* _Task prompt_
Copy out each line of the data that holds the string "computer".

* _Data provided_
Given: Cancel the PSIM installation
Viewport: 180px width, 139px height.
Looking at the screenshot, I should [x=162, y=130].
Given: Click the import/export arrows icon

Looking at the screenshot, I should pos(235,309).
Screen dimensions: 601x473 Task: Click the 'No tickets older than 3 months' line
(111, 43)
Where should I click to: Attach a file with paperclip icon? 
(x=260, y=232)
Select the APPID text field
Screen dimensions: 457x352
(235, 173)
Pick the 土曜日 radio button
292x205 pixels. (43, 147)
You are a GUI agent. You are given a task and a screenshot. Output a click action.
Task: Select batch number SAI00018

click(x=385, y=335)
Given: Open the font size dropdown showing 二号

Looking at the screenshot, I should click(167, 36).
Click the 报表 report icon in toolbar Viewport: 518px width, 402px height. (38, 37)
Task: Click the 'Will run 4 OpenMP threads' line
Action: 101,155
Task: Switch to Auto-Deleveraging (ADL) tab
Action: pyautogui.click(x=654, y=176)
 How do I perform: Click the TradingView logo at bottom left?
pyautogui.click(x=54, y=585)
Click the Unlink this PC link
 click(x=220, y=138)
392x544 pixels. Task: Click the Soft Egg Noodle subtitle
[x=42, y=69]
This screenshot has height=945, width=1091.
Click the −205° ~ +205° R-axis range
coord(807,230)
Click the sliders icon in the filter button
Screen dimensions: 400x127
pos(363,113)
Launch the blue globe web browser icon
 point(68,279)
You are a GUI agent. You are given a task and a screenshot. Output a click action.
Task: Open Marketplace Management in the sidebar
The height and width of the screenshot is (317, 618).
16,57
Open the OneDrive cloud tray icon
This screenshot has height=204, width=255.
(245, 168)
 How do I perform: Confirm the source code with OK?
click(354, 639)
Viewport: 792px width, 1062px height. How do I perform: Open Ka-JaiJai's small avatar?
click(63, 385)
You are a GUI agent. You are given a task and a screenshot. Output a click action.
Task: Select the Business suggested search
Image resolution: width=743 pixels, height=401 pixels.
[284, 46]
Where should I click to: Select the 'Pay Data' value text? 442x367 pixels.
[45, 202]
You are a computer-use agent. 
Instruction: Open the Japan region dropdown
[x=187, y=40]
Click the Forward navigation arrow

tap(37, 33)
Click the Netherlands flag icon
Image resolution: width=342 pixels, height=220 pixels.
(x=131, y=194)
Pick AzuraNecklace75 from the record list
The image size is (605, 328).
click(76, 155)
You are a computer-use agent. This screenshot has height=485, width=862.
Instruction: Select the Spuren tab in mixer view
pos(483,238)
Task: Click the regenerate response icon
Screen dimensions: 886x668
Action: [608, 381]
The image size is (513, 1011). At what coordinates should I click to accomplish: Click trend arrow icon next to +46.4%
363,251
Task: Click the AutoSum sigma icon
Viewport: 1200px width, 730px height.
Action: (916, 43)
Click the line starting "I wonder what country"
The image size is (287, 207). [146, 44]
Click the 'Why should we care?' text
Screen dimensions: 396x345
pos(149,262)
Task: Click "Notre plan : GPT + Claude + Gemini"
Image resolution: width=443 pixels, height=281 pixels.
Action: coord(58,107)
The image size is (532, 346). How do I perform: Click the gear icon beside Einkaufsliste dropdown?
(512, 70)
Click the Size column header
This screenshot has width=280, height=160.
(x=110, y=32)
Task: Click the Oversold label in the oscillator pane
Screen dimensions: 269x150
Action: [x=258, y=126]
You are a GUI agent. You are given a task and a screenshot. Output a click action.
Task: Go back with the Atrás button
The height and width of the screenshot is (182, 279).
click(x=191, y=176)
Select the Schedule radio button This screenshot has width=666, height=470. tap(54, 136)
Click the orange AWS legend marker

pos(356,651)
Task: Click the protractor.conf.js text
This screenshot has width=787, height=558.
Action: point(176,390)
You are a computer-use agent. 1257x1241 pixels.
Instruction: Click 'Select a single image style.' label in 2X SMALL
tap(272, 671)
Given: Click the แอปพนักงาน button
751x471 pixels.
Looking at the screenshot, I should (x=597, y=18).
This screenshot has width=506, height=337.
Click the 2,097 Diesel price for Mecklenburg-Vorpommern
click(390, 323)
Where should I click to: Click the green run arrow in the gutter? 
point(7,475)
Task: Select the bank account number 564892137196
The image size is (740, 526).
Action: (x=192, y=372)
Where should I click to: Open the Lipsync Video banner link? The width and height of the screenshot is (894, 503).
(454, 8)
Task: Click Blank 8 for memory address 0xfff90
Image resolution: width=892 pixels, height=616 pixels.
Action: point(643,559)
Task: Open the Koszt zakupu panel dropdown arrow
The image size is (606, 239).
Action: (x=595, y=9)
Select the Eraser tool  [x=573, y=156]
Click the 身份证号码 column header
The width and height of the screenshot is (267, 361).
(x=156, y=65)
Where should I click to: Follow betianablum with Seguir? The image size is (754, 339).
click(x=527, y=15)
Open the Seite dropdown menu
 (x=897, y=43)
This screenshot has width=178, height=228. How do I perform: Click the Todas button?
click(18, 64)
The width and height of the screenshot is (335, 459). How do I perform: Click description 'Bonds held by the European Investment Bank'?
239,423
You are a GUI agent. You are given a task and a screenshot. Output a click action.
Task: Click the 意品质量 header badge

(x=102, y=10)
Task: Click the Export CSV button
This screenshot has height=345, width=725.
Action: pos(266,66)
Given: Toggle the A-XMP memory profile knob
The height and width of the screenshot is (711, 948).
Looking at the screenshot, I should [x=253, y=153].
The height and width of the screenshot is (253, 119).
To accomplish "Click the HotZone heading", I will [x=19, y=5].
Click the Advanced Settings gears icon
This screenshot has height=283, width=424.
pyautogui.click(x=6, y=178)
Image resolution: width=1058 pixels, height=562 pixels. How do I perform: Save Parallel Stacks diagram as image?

* _The completed task_
You are a computer-use agent. 
You are a computer-use agent. This screenshot has height=485, width=862.
You are a computer-use agent. 1257x1241 pixels.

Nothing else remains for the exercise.